Di certo questo ulteriore passo non aiuterà a migliorare i rapporti tra Eliseo e Quai d’Orsay. In questi cinque anni di mandato, il ministero degli Esteri è stato quasi sempre tenuto all’oscuro delle scelte, delle dichiarazioni e delle iniziative del presidente della Repubblica: sulla Nato, sul nucleare iraniano, sul’autonomia strategica europea, sull’atteggiamento nei confronti della Russia e degli Stati Uniti, i diplomatici si sono spesso trovati di fronte a un fatto compiuto, senza avere la possibilità di preparare per tempo la gestione dei “danni” provocati dal presidente. Alcuni si lamentano di questo atteggiamento, altri tendono a relativizzare: «La politica estera si fa all’Eliseo, il ruolo della diplomazia è portare al presidente interpretazioni dei fatti, consigliare quale posizione tenere e fornire gli elementi di linguaggio per sostenerla e spiegarla all’opinione pubblica e alle controparti. Il ruolo è anche intervenire dopo per mettere in pratica ciò che decide l’Eliseo. Non c’è scritto da nessuna parte che il presidente debba condividere ciò che intende fare con il ministero degli Esteri», mi ha spiegato una diplomatica francese che lavora in un’ambasciata di un paese Nato. Tuttavia, il problema è altrove, conclude la stessa diplomatica: «Il punto è che è passato il messaggio di una diplomazia indisciplinata, mentre noi siamo un’amministrazione leale. Facciamo molto e con pochi mezzi, accettiamo tutto (budget risicato, straordinari non pagati) perché fa parte del nostro spirito di servizio: ma questa riforma, così com’è, è inaccettabile per noi. È giusto che il governo lo sappia».

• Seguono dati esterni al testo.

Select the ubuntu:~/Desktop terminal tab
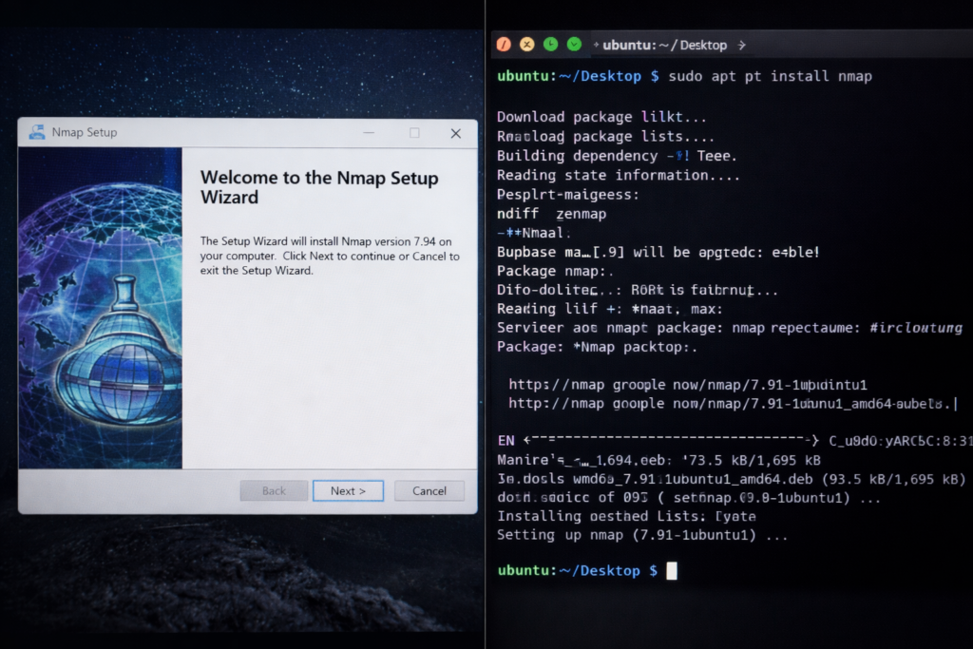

Un breve aggiornamento elettorale prima di concludere
Il 12 giugno i francesi votano per rinnovare l’Assemblea nazionale. È molto difficile leggere questa campagna elettorale, poco partecipata e commentata dai media e dai principali candidati. Non perché manchi l’incertezza: i sondaggi indicano una situazione potenzialmente complicata per Emmanuel Macron, che potrebbe ritrovarsi con una maggioranza relativa in Parlamento e quindi tentare un governo di coalizione (se non addirittura un governo di minoranza che cerca i voti in aula coagulando maggioranze diverse a seconda del tema in discussione). Dopo il primo turno di domenica prossima sapremo un po’ di più di come andrà a finire.
Per questo, il prossimo numero di Marat arriverà il 12 giugno sera, dopo i risultati.
Consigli di lettura e fonti
Ouest France scrive un utile riepilogo rispondendo a varie domande sull’argomento; il Figaro raffronta il sistema francese di accesso al corpo diplomatico con quello di altri paesi; l’Express ha pubblicato un lungo articolo che spiega il motivo della protesta.
Il Monde ha pubblicato una serie di infografiche sulla situazione della diplomazia francese che aiutano a capire l’importanza della rete diplomatica (il pezzo è del 2017, ma è molto utile per farsi un’idea). Les Echos descrive il palazzo del ministero degli Esteri.